RNA therapeutics by design - optimising mRNA structures by advanced computation to improve therapeutics and vaccine formulations

Messenger RNAs (mRNAs) are long single-stranded RNAs that can span up to thousands of nucleotides. Recently, cryo-electron microscopy and chemical probing experiments have shown that mRNAs may adopt various structures in vitro and in vivo. Although the details of these structures are still elusive due to their flexibility and heterogeneity, it has been suggested that some regions of mRNAs, such as untranslated regions, form specific structures to regulate protein translation. Further elucidation of such regulatory mechanisms requires understanding of the structures. In addition, mRNAs have a great potential for therapeutic application, as evidenced by the success of COVID-19 mRNA vaccines. However, it is rather surprising that almost nothing is known about the structure of mRNA in these formulations; a better understanding of the structure of mRNA in lipid nanoparticles and polymer-based delivery systems is essential for the further application of mRNA therapeutics.
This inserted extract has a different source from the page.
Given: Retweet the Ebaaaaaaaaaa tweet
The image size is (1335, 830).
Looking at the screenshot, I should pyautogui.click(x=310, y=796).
This PhD project aims to establish a molecular simulation model suitable for long single-stranded RNA to reveal structural ensembles of mRNAs. With support from the experienced and multidisciplinary supervisory team, the successful candidate will develop a novel computational approach for mRNA structures based on existing coarse-grained molecular models. After validating the model with bioinformatics and experimental data, we will further investigate mRNA structures under conditions of polymer-based vaccine formulations. We will seek better strategies to design RNA therapeutics in silico.